Mining industry must invest in people as much as in projects
The mining and minerals industry is at a crossroads. The dual pressures of resource scarcity and environmental sustainability, coupled with the race to decarbonization, the challenge of securing investments, and rapidly evolving market demands, are reshaping collaboration across the mineral sector.
While the global clean energy transition and decarbonization are at the top of many events, forums and national agendas, achieving the transition is heavily reliant on the supply of critical minerals. On the back of this is the question of how we can, as stakeholders in a global mineral value chain, create a resilient investment ecosystem to fuel the mineral sector’s growth.
Over my 38-year career in mining, I have worked with various commodities, such as coal, nickel and precious metals and minerals, like palladium and diamonds.

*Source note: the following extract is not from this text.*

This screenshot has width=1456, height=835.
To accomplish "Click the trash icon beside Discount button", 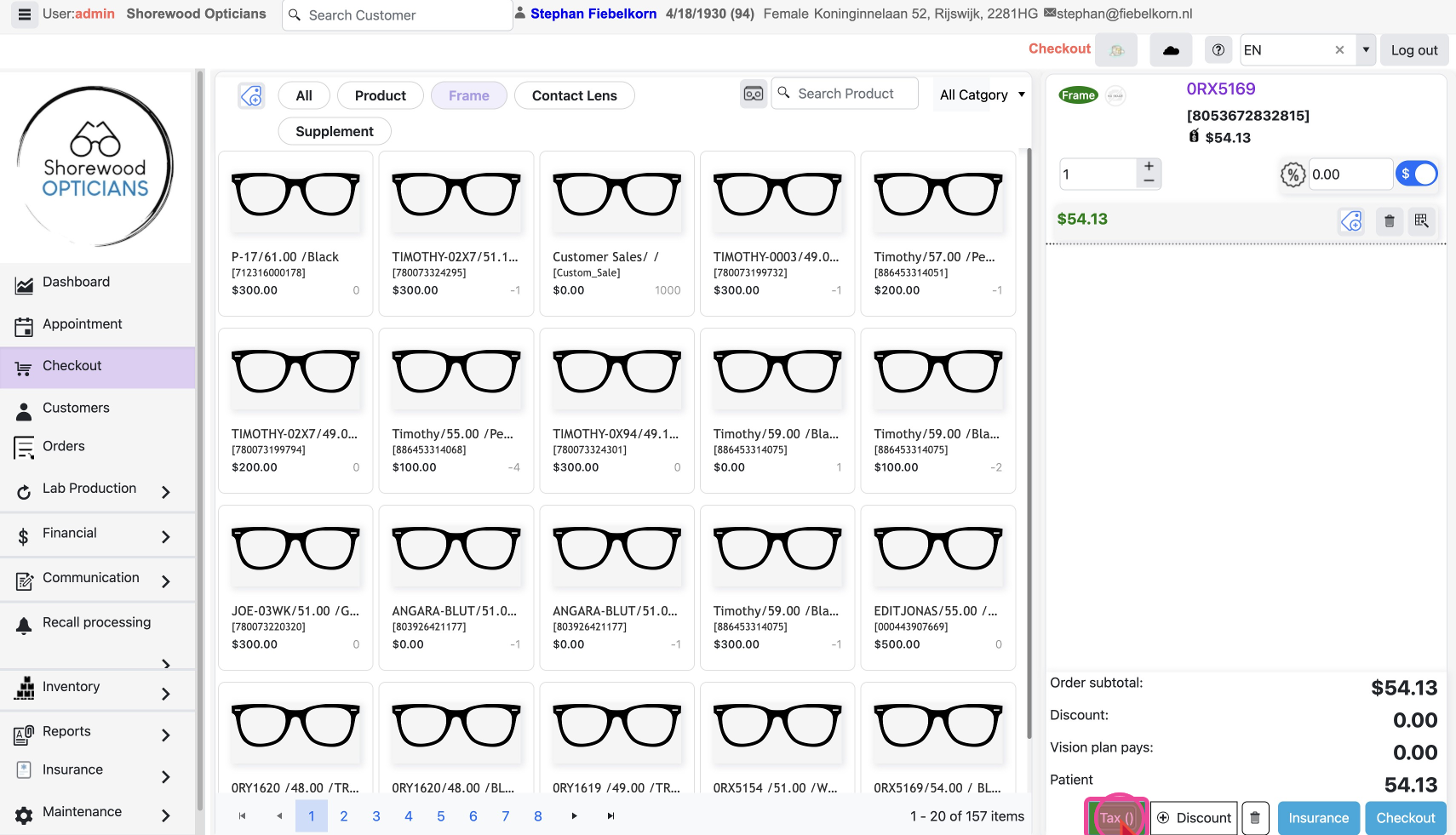I will (x=1255, y=818).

My career as both CEO of De Beers and Chairman of Norilsk Nickel provided me with a deep appreciation for the intricate dynamics of mining operations, and importantly, what they need, to be established and sustainable.
The conversation on building a robust investment ecosystem needs to be had with the end goal in mind, setting the stage for decades of success and innovation where long-term growth and sustainability are guaranteed. From my perspective, it provides a foundation of stability and confidence that attracts both local and international investors, which enable the sector’s full potential.
To set the scene, let’s unpack four foundational pillars: regulatory stability, access to capital and talent, technological advancement, and sustainability.
Regulatory stability forms the bedrock of any resilient mining ecosystem. Mining projects require billions of dollars in investment and span decades, making consistent and long-term policies essential to attracting and retaining investment. Without this stability, even the most resource-rich nations struggle to secure the financial backing needed for growth. This regulatory stability is not some sort of luxury; it is a necessity for fostering a thriving industry.
Saudi Arabia offers a compelling example of regulatory reform done right. The Kingdom’s Mining Investment Law of 2020 is an example of its commitment to creating a robust and transparent framework for investors. By aligning its policies with global best practices, Saudi Arabia has positioned itself as a model for regulatory stability, as highlighted by the Mining Journal World Risk Report 2023.
Though still early in its mining journey compared to established hubs like Canada and Australia, Saudi Arabia’s approach demonstrates how continuity and predictability can transform a nation into a top investment destination.
Access to human and financial capital is another cornerstone of resilience. Mining projects require substantial financial outlays, and asset management firms like Ninety-One are pivotal in channeling investments into these ventures. Yet, financial resources alone are not enough. Human capital—skilled geologists, engineers, and technicians—are equally important. Building a robust industry requires not just securing talent but fostering it through initiatives that prioritize education, training, and capacity building.
The industry must take a bold stand by investing in people as much as in projects.
Capacity building is as integral to mining operations as investment is; it is the first step in building sustainability, scalability, and long-term success in the industry
Technology, meanwhile, is transforming the mining sector in ways that would have been unimaginable just a decade ago. Innovations in resource extraction, efficiency, and environmental management are redefining competitiveness.
Mining proponents like Robert Friedland have been vocal about the industry’s potential to explore renewable energy and other cutting-edge practices to meet its long-term goals. These innovations are not merely about staying ahead in the market—they are about ensuring the sector’s relevance in a rapidly changing world.
Lastly, sustainability must be the guiding principle for the future of mining. It’s not just about mitigating environmental impacts; it’s about embedding circularity into the industry. By sourcing locally, using energy efficiently, and reducing waste, mining companies can lower costs and build better relationships with local communities. This, in turn, will enhance their social license to operate—a key factor in gaining regulatory approval and community support.
These issues need to be solved and thinking furthered into policy and action – for that we need platforms where concrete conversations involving policymakers, industry leaders, and stakeholders can find solutions. Among the many gatherings in this field, the Future Minerals Forum (FMF) stands apart, redefining the conversation and rewriting the rules for the future of mining and minerals.
FMF pulls together government representatives from different countries and notable figures from the entire mineral value chain to Riyadh, to confront critical matters head-on and create long-term initiatives to address them.
The challenges before us are immense, but so are the opportunities. With the right frameworks, investments, and commitments, we can steer the mining sector toward a thriving future—defined by resilience, responsibility, and impact.
Gareth Penny is the Chairman of Ninety-One Plc., a global business with over $140 billion of assets under management, providing investment products and services across both developed and emerging markets.